Discussion has been ongoing for months as to what role the county group should have promoting municipal events. In May, Chairman Watts Huckabee said festivals are good for the county, but not necessarily the tax revenue, and he’d “bet within two years we won’t be funding any of this.”
The group recommended funding all the festivals that applied for marketing money this spring, but at lower than requested amounts for many of them. The new application process could prove even tighter.
“There are going to be some disappointed people next year,” said Hannah Davis, who led the application revision process.
The group is putting more money than ever into capital projects. Council members approved $1 million for a pool facility in Lake Wylie, and has decisions pending on $4.9 million for a Lake Wylie park and $3.2 million for multipurpose fields in Fort Mill.
A film studio proposal in Rock Hill already has a $1 million request in, and expected requests could come next year for an agritourism facility and NarroWay Productions expansion.

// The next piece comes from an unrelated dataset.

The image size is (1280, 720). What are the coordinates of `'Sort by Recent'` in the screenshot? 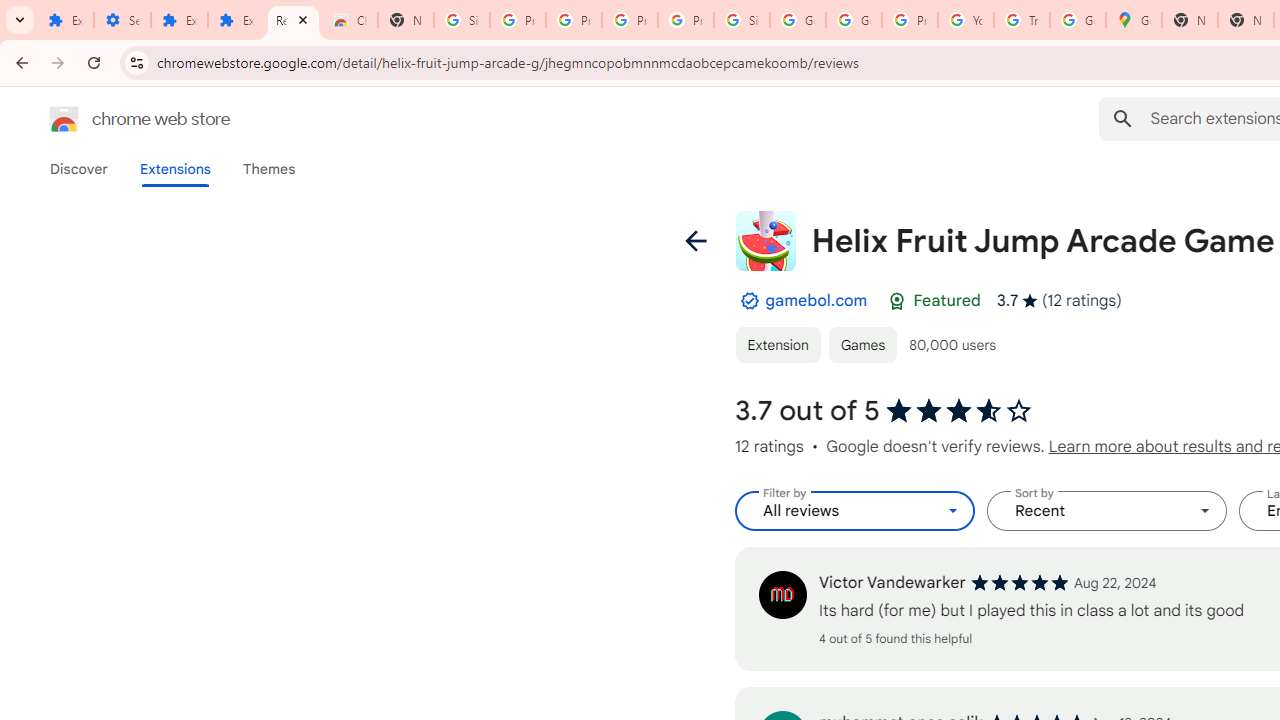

The hospitality tax group still will spend money on marketing, but likely will focus on new events or organizations serving the entire county or unincorporated areas specifically. In recent years, it’s been many of the same events coming back for money annually.
This spring, the group recommended only $486,481 of the requested $531,554 in marketing money for 11 proposals. Several members expressed concern recommending that much. It was the first time the group recommended giving less than was requested by festivals.

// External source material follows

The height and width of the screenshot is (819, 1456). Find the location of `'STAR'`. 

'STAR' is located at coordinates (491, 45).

The new process requires applicants to attend one of three mandatory sessions where the rules will be explained. Festivals must provide addresses of prior year vendors to determine how many came from unincorporated areas. Planners have to use a predetermined formula to show how many people attend and the economic impact specific to unincorporated areas.
Any score of 70 or higher will warrant a recommendation at that percentage. So, a festival that scores 80 would see an 80 percent recommendation of its request. Any score less than 70 will result in no funding.
The application will go online once council members approves it, with funding requests due in April.
Festival funding has been a large part of hospitality tax spending to date. The marketing money can be up to half what a festival spends on promotions.
The S.C. Strawberry Festival in Fort Mill received $20,000 this spring for fiscal year 2016, bringing its total from the hospitality tax fund to almost $116,000. Summerfest in York received almost $8,800 for a total of more than $77,000 to date. Those 2016 figures were down 20 percent and 15 percent, respectively, from what the festivals requested.
Come See Me and Christmasville in Rock Hill requested a combined $45,000 for 2016. They received $31,500. The events, to date, have received almost $150,000.
The next round of hospitality tax funding could come with a request from NarroWay Productions in Fort Mill. NarroWay has expansion plans that could include a $1.5 million request to the county. Requests often are for a portion of overall capital costs.
Lora McCoy, theater manager, said Wednesday that NarroWay isn’t yet sharing details of their plans. They are “always looking” at expansion opportunities to improve their site, she said.
“Obviously we have a big vision for what we’re doing here,” McCoy said. “We have people coming in from all over the country, and we’d like to keep it that way.”
NarroWay would be one of the largest hospitality tax generators in the county based on the number of meals served annually, but doesn’t pay into the hospitality tax fund due to nonprofit status. The theater seats almost 350 people, though the lobby is small for that many people.
“There are definitely areas where we need to expand,” McCoy said.
A request is likely next year for an agritourism facility in York County, along with the NarroWay plan. Fields in Fort Mill and Lake Wylie are being considered now, with a film studio project on Catawba Indian land already submitted.